Schockwellen gehen durch die Sportwelt: Die dreifache olympische Medaille-Gewinnerin Quan Hongchan wird Opfer einer Hetzkampagne im Netz, die sich unter anderem über ihr Gewicht lustig macht. Die chinesische Schwimmmelde hat eine Untersuchung eingeleitet und die Polizei eingeschaltet – ein deutliches Signal gegen den zunehmenden Online-Mobbing von Sportlern.

Die belastungsgrenze ist erreicht: quan hongchans geständnisse

Die belastungsgrenze ist erreicht: quan hongchans geständnisse

Die junge Clavadista, gerade erst 19 Jahre alt, brach in Interviews vor kurzem zusammen und offenbarte, dass sie aufgrund der monatelangen öffentlichen Kritik, insbesondere bezüglich ihres Gewichts und ihrer körperlichen Verfassung nach den Olympischen Spielen, sogar über einen Rücktritt nachgedacht hatte. „Jeden Tag wurde ich ‚dick‘ genannt, obwohl ich schon Hunger litt“, berichtete sie bedrückt. Die Worte treffen einen direkt – ein Sportler, der sein Bestes gibt, der von Hass und Verletzungen überrollt wird.

Doch es geht um mehr als nur die persönliche Qual der jungen Athletin. Quan Hongchan offenbarte, dass selbst einfache Bewegungen sie nun verunsichern und sie Albträume von Stürzen erlebt. Die psychische Belastung ist immens und wirft ein düsteres Licht auf die Schattenseiten des Sports.

Ein alarmierendes Beispiel für die dunkle Seite der Fankultur

Die Reaktion der chinesischen Behörden ist bemerkenswert. Die Schwimmmelde, unter der General Sports Administration angesiedelt, hat gemeinsam mit den Sportbehörden der Provinz Guangdong eine Strafanzeige gestellt und betont, dass sie alle rechtlichen Mittel einsetzen werde, um die Rechte der Athleten zu schützen. Eine Null-Toleranz-Politik gegenüber solchen Attacken wird angekündigt – ein Schritt in die richtige Richtung, um Sportler vor dem toxischen Einfluss einer verzerrten Fankultur zu schützen.

Die Situation in China ist kein Einzelfall. Immer mehr Sportler klagen über Hass und Bedrohungen in den sozialen Medien. Im Tennis beispielsweise haben zahlreiche Spielerinnen und Spieler öffentlich über Angriffe und sogar Todesdrohungen berichtet. Die spanische Tennisspielerin Marina Bassols schilderte kürzlich eine erschreckende Situation, in der sie mit Drohungen konfrontiert wurde. Es ist ein globales Problem, das dringenden Handlungsbedarf hat.

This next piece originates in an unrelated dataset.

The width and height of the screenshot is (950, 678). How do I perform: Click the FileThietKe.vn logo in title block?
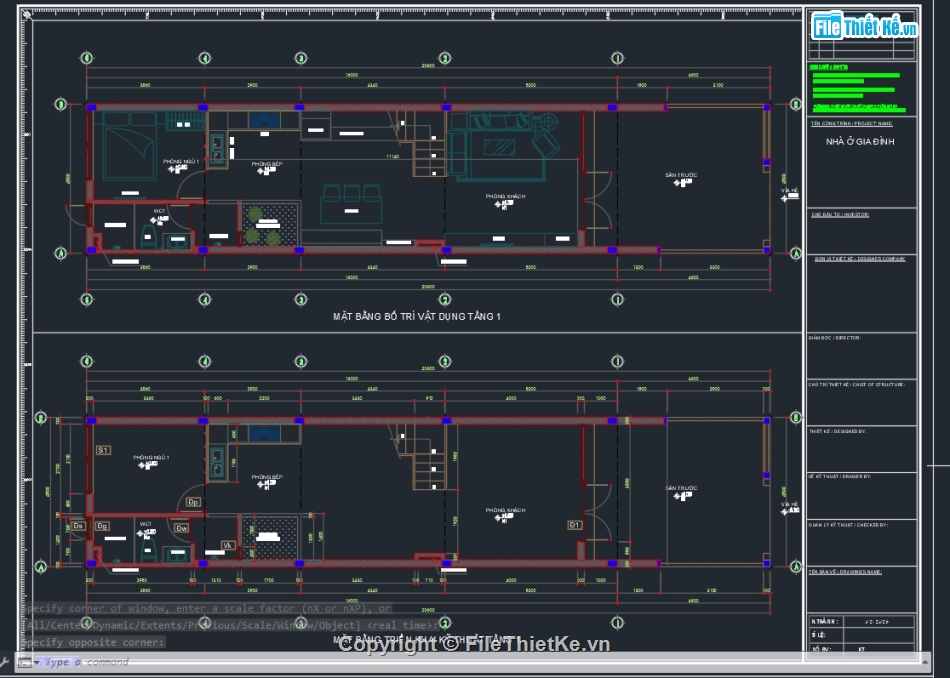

Die chinesischen Behörden haben in den letzten Jahren ihre Maßnahmen gegen Online-Mobbing verschärft. Bei den Olympischen Spielen in Paris wurden bereits mehrere Personen wegen diffamierender Kommentare festgenommen, und digitale Plattformen haben Hunderte von Accounts wegen Hetze gesperrt. Die Tennis-Federation hat zudem eine „fanatische Kultur“ beklagt, die die Leistung und das Privatleben der Athleten beeinträchtigt. Einige Teams haben sogar offizielle Fangruppen aufgelöst, um übermäßiges Verhalten einzudämmen.

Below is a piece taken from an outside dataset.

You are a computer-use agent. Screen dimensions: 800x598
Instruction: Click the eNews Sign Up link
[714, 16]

Die Ermittlungen gegen die Täter im Fall Quan Hongchan sind ein wichtiger Schritt. Es ist an der Zeit, dass wir alle Verantwortung übernehmen und eine Kultur des Respekts und der Unterstützung für unsere Sportler fördern. Denn hinter jeder Medaille, hinter jedem Rekord, steht ein Mensch – ein Mensch, der unsere Anerkennung und unseren Schutz verdient. Die Reaktion der Fans, die nun Solidarität zeigen und Quan Hongchan Mut zusprechen, ist ein Hoffnungsschimmer in dieser düsteren Situation.